Reproduce each of the items below verbatim.

::: ENTRIES

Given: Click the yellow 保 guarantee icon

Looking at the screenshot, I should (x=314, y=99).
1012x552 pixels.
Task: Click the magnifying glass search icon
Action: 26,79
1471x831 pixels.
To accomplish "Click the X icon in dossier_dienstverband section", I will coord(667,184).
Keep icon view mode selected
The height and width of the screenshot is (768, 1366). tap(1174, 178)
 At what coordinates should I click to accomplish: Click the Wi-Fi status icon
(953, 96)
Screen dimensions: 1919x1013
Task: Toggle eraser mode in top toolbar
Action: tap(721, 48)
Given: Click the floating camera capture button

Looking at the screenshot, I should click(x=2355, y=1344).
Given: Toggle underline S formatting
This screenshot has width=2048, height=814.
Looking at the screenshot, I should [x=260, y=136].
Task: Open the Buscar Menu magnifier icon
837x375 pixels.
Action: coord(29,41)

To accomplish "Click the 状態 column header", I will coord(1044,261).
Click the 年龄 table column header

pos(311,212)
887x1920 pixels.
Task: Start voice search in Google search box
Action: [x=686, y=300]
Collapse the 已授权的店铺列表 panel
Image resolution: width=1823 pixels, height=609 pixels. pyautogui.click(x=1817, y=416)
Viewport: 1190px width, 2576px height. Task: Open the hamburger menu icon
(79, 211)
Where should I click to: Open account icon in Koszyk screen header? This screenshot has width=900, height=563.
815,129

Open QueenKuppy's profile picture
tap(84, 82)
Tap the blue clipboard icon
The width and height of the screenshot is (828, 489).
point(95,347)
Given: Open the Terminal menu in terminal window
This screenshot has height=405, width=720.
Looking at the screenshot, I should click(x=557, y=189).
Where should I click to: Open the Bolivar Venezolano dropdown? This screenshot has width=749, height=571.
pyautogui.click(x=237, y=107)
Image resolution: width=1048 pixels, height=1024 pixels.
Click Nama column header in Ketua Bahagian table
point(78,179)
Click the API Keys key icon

::::::

◆ WRITTEN ANSWER
Given: Click the yellow 保 guarantee icon

Looking at the screenshot, I should (x=314, y=99).
1012x552 pixels.
Task: Click the magnifying glass search icon
Action: 26,79
1471x831 pixels.
To accomplish "Click the X icon in dossier_dienstverband section", I will coord(667,184).
Keep icon view mode selected
The height and width of the screenshot is (768, 1366). tap(1174, 178)
 At what coordinates should I click to accomplish: Click the Wi-Fi status icon
(953, 96)
Screen dimensions: 1919x1013
Task: Toggle eraser mode in top toolbar
Action: tap(721, 48)
Given: Click the floating camera capture button

Looking at the screenshot, I should click(x=2355, y=1344).
Given: Toggle underline S formatting
This screenshot has width=2048, height=814.
Looking at the screenshot, I should [x=260, y=136].
Task: Open the Buscar Menu magnifier icon
837x375 pixels.
Action: coord(29,41)

To accomplish "Click the 状態 column header", I will coord(1044,261).
Click the 年龄 table column header

pos(311,212)
887x1920 pixels.
Task: Start voice search in Google search box
Action: [x=686, y=300]
Collapse the 已授权的店铺列表 panel
Image resolution: width=1823 pixels, height=609 pixels. pyautogui.click(x=1817, y=416)
Viewport: 1190px width, 2576px height. Task: Open the hamburger menu icon
(79, 211)
Where should I click to: Open account icon in Koszyk screen header? This screenshot has width=900, height=563.
815,129

Open QueenKuppy's profile picture
tap(84, 82)
Tap the blue clipboard icon
The width and height of the screenshot is (828, 489).
point(95,347)
Given: Open the Terminal menu in terminal window
This screenshot has height=405, width=720.
Looking at the screenshot, I should click(x=557, y=189).
Where should I click to: Open the Bolivar Venezolano dropdown? This screenshot has width=749, height=571.
pyautogui.click(x=237, y=107)
Image resolution: width=1048 pixels, height=1024 pixels.
Click Nama column header in Ketua Bahagian table
point(78,179)
Click the API Keys key icon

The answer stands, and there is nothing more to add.